Oral tapentadol hydrochloride (HCl) is the second combination mu-opioid-receptor agonist and monoamine-reuptake inhibitor to be approved by the Food and Drug Administration (approved for treatment of moderate-to-severe acute pain in adults). It was active in a wide variety of pain states in animals and humans. It behaved in a similar fashion to morphine and hydromorphone in animal and human models of physical/psychological dependence. Oral tapentadol HCI is administered in doses of 50 to 100 mg every four to six hours (dose and dosing interval being selected on the basis of pain intensity). No specific recommendations have been made for elders.

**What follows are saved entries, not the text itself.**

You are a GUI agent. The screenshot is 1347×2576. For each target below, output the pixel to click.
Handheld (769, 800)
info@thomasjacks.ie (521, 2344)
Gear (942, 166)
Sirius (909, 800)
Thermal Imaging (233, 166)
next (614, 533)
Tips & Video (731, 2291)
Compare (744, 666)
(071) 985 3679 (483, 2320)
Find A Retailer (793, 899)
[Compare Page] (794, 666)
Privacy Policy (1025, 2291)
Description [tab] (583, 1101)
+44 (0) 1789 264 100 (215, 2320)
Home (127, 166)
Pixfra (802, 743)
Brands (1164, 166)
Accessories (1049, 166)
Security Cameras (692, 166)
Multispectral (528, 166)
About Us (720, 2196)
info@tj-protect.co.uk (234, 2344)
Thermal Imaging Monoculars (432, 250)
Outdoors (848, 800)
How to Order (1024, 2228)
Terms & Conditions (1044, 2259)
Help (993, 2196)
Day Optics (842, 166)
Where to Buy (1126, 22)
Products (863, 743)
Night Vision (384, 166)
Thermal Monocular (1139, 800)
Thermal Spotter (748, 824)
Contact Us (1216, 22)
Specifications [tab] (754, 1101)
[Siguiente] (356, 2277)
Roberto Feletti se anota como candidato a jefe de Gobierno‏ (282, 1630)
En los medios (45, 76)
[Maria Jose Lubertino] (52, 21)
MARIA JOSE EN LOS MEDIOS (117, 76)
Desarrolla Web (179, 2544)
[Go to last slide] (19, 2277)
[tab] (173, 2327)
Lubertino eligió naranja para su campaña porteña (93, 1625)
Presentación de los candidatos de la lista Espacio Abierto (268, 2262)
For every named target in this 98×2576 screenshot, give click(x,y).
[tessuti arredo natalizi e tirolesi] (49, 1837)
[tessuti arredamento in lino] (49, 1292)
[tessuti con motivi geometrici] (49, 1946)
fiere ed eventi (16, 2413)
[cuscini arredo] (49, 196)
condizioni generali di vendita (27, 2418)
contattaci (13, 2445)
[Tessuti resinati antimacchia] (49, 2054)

Tapentadol overcomes some of the liabilities of tramadol. However, it still has some liabilities: its potential to contribute to/precipitate serotonin syndrome and anticholinergic/5-HT3 antagonist effects and to induce physical/psychological dependence (similar to schedule II opioids). There is also a dearth of information in terms of efficacy/tolerability in chronic pain states, clinical data in frail elders, and details of drug-drug interaction potential vis-à-vis glucuronidation and quantitation of the risk of serotonin syndrome.
回顾曲马多(一种μ-阿片受体激动剂与单胺再摄取抑制剂的复方制剂)的药效学、药代动力学、临床疗效、耐受性、剂量及给药方式,并与该类的首个药物曲马多进行比较。
检索MEDLINE/PUBMED及EMBASE数据库(1986年至2009年3月)以查找相关英文文献。此外,还检索了多个疼痛专业组织的会议摘要(2000年至2008年)。
纳入所有评估曲马多任何方面的文献/摘要。
口服盐酸曲马多是美国食品药品监督管理局批准的第二种μ-阿片受体激动剂与单胺再摄取抑制剂的复方制剂(批准用于治疗成人中重度急性疼痛)。它在动物和人类的多种疼痛状态下均有活性。在身体/心理依赖的动物和人类模型中,其表现与吗啡和氢吗啡酮相似。口服盐酸曲马多的剂量为每4至6小时50至100毫克(剂量及给药间隔根据疼痛强度选择)。对于老年人未给出具体建议。
曲马多克服了曲马多的一些缺点。然而,它仍存在一些缺点:有导致/引发5-羟色胺综合征、抗胆碱能/5-HT3拮抗剂效应以及引起身体/心理依赖的可能性(类似于第二级阿片类药物)。在慢性疼痛状态下的疗效/耐受性、体弱老年人的临床数据以及与葡萄糖醛酸化相关的药物相互作用潜力及5-羟色胺综合征风险定量方面也缺乏信息。